▶ [Texte de la page]:
Il s'en passe des choses à Kiev, c'est un endroit bien agité, plutôt dangereux, peu recommandable, - je n'ose pas évoquer le bruit et la fureur pour décrire l'ambiance, dans cette capitale ukrainienne que nous évoque
Andreï Kourkov, je parle bien sûr du Kiev de 1919...
Cela vous dirait de venir faire un petit tour là-bas par le truchement de son dernier roman,
L'oreille de Kiev ?
Alors, approchez un peu et venez tendre l'oreille...
Kiev en 1919 est la capitale d'une toute jeune et fragile République. Elle est alors occupée par l'Armée rouge. Cette jeune République populaire, qui est la première République indépendante d'Ukraine, vacille sous les assauts du régime bolchévique qui devra s'y reprendre à quatre fois pour la faire tomber dans sa besace. On connaît la suite...
Pour l'heure, c'est la guerre civile. Des combats insurrectionnels d'une rare violence opposent blancs et rouges, anarchistes et nationalistes...
Il est d'ailleurs dangereux de traverser la rue pour rejoindre son tailleur qui vous a préparé un vêtement sur-mesure, on peut se faire fendre le crâne en deux à coup de sabre par un Cosaque, ou bien trancher l'oreille, comme ça d'un seul coup d'un seul.
C'est ce qui arrive au père de Samson Koletchko.
Le jeune homme, étudiant, qui accompagne ce jour-là son père, aura plus de chance...
Le récit démarre par cette agression sidérante et nous happe totalement dès les premières pages, j'ai trouvé cette immersion saisissante...
« En ce mardi 11 mars 1919, sa vie passée venait d'être rayée d'un trait. »
Orphelin déjà de sa mère, c'est un peu comme s'il se retrouvait désormais seul au monde dans le très grand appartement familial, très vite réquisitionné par des soldats de l'Armée rouge qui s'incrustent et établissent leur campement comme s'ils étaient chez eux...

▶ [Données fournies]:
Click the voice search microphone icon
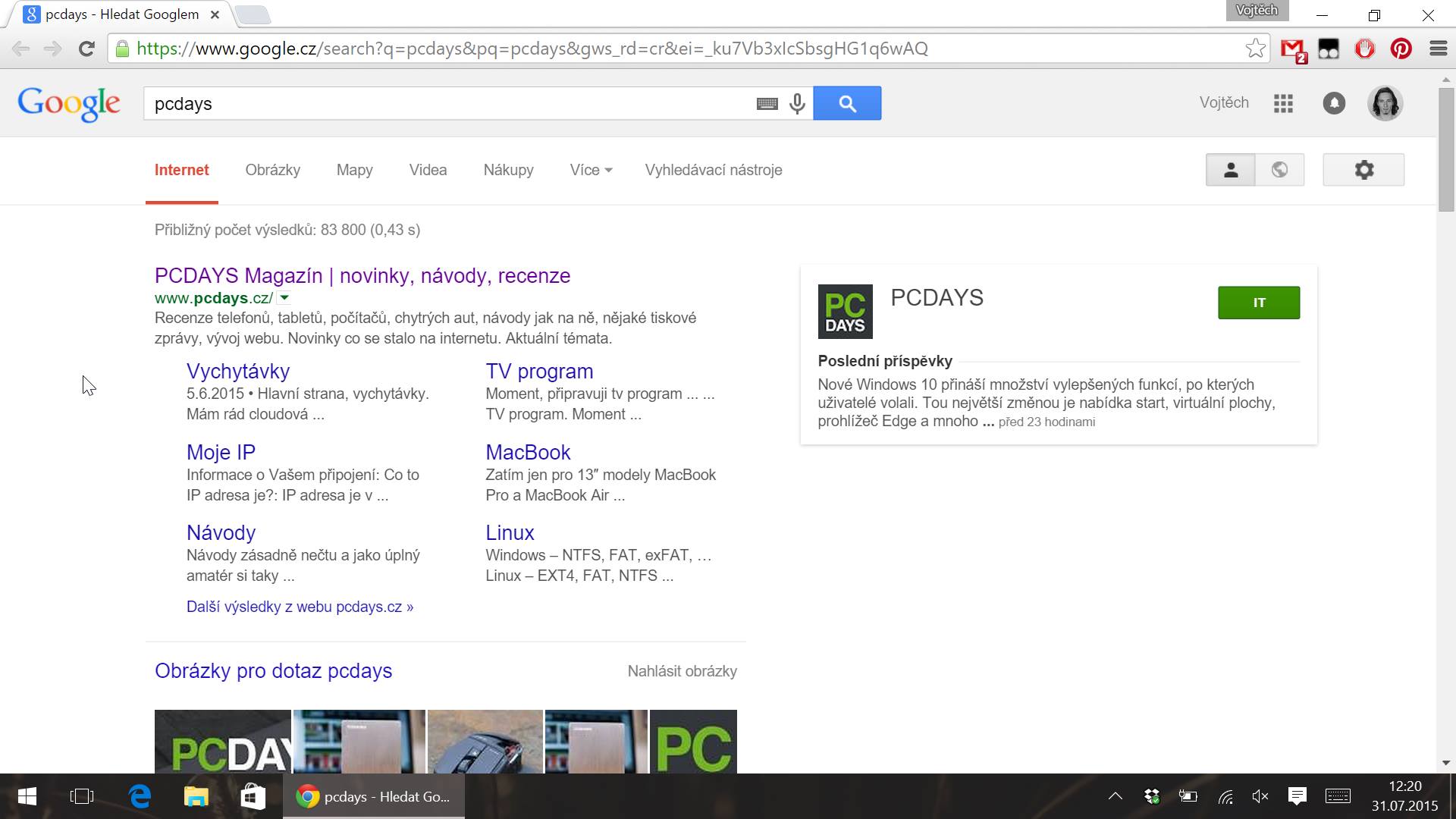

▶ [Liste des tâches]:
1. Reproduisez un extrait du texte sur L'oreille de Kiev : commencez aux mots « Alors, approchez un » et arrêtez-vous après « anarchistes et nationalistes... ».
2. Prolongez le texte sur L'oreille de Kiev à la suite de sa dernière phrase.

▶ [Corrigé de l'exercice]:
1.
Alors, approchez un peu et venez tendre l'oreille...
Kiev en 1919 est la capitale d'une toute jeune et fragile République. Elle est alors occupée par l'Armée rouge. Cette jeune République populaire, qui est la première République indépendante d'Ukraine, vacille sous les assauts du régime bolchévique qui devra s'y reprendre à quatre fois pour la faire tomber dans sa besace. On connaît la suite...
Pour l'heure, c'est la guerre civile. Des combats insurrectionnels d'une rare violence opposent blancs et rouges, anarchistes et nationalistes...

2.
Et puis il y a cette fameuse oreille détachée d'un coup de sabre, celle du jeune homme que celui-ci a eu la présence d'esprit de ramasser au sol comme on ramasse un objet précieux, - il l'est du reste, objet perdu comme s'il était tombé de sa poche, qu'il garde désormais secrètement dans une boîte à bonbons...
On avance dans le récit et on est immédiatement plongé dans un réel palpable. On découvre un monde gouverné par la suspicion, la corruption, les pillages, la menace et la peur, la répression... Un monde sans foi ni loi dans lequel le jeune Samson Koletchko se retrouve enrôlé dans la police bolchévique...
C'est alors une enquête policière qui prend le pas sur le fracas de la rue et les bouleversements de l'Histoire...
L'oreille de Kiev est un étrange roman qui nous invite à entrer dans le vertige d'un récit historique par cette petite touche absurde comme sait le faire
Andreï Kourkov, ici c'est une oreille... Il suffirait de pas grand-chose pour que cette oreille prenne la main sur le récit et c'est un peu dommage qu'il n'en est pas été ainsi... J'aurais tant aimé qu'elle devienne le personnage principal du récit.
Le personnage principal du récit, parlons-en, c'est la ville de Kiev avant toute chose, c'est la rue qui bouge, qui vit, qui se convulse dans le changement qui est en train de s'accomplir et ce, dans une violence omniprésente comme celle que l'on rencontre dans tous les soubresauts de l'Histoire, l'histoire avec une grande hache, ou parfois à coup de sabre.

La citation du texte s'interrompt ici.